Matt Simmons has a new career after topping more than 700,000 hopefuls in a shootout at Silverstone circuit in Britain yesterday that's turned him from a postie into a professional racecar river.
The Brisbane boy converted his game play into a real racing career at the climax of a week-long motorsport camp designed by Nissan and PlayStation to uncover fresh talent. His first start will be in a 24-hour race in Dubai at the start of next year.
"My boss is going to have to find another driver. But I think he knew what was coming," Simmons told News Corp Australia from Britain.
It's been an 18 month journey
"I'm sure he'll be happy for me. He's been following my progress."
Simmons turned the GT Academy into a two-year quest for success after realising there was no way he could pay his way into a professional V8 Supercars drive in Australia.

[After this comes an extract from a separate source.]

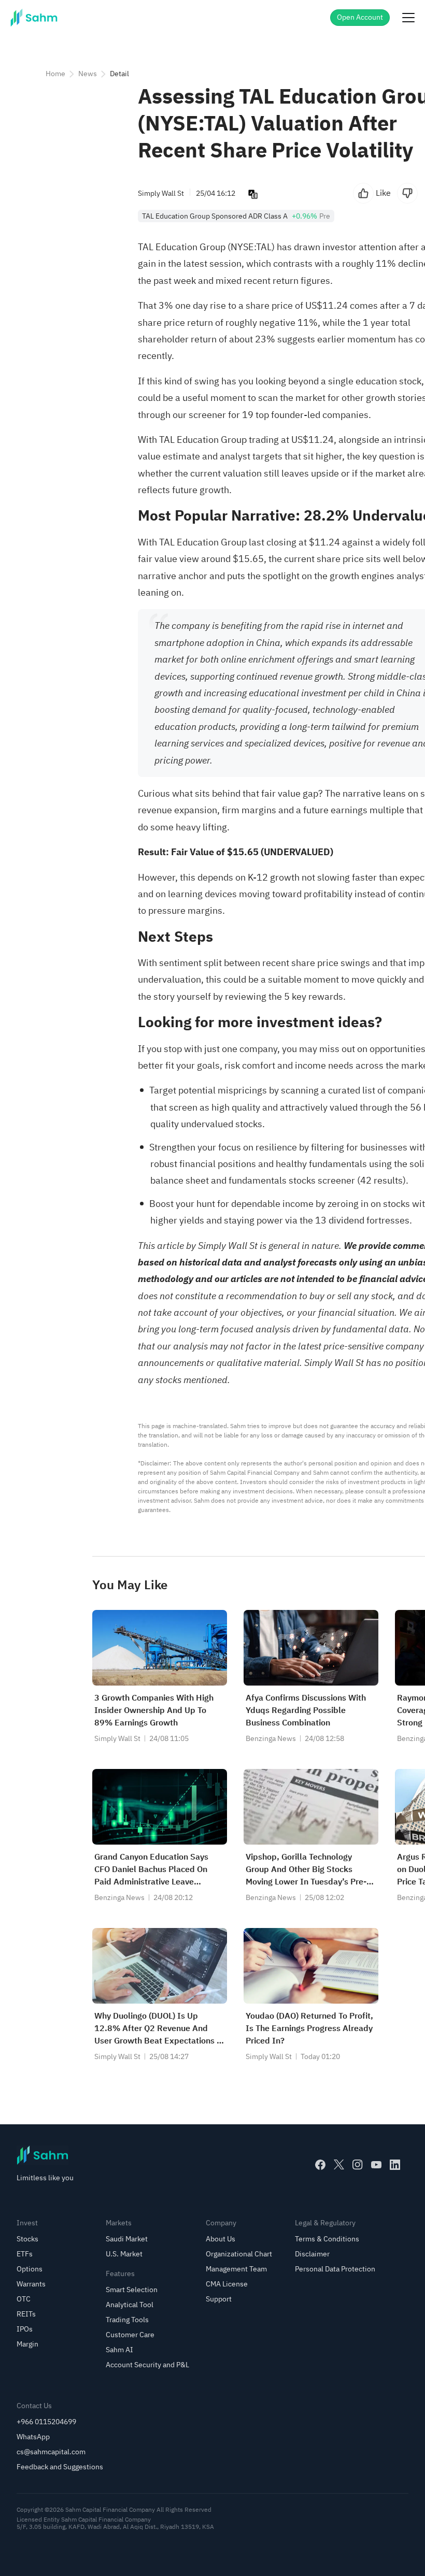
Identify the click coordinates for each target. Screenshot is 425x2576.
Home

He won through to last year's Australian final but, after failing to make the international squad, re-focussed his efforts to join the six-member Australian team for this year's global shootout in Britain, surviving a series of eliminations to compete in the final shootout in identical Nissan 370Z racers. After qualifying quickest he was slowed by an overheating engine but, after a one-hour deliberation, GT Academy judges awarded him the top prize.
"I put all my eggs in this one basket. My upbringing didn't allow me to pursue my dream of racing," the 26-year old said.
"I went into simulator racing, in the online virtual world. I definitely put everything into it. I didn't have another avenue."
If I work hard, I'll have a career
Simmons even chose his job as a contract courier, working in the northern suburbs of Brisbane, to maximise his time for real-world training and online gaming. He spent as much as he could to race go-karts and occasionally hire competition cars for proper coaching and track time.
"Australia Post wasn't a career job, (it was) purely to support me having a good shot at GT Academy. It's been an 18 month journey. I was at the nationals in Australia last year."
Simmons is one of three GT Academy winners who will race in Dubai and he is hopeful that a good run in the desert enduro will cement a longer-term place in a program funded by Nissan and PlayStation that's already thrown up more than a dozen new drivers.
"I come home and I go back in early September in a development driver program. At this stage I believe the prize is Dubai.
"Then it's how hard you work in your program and what you make of that. If I work hard, I'll have a career."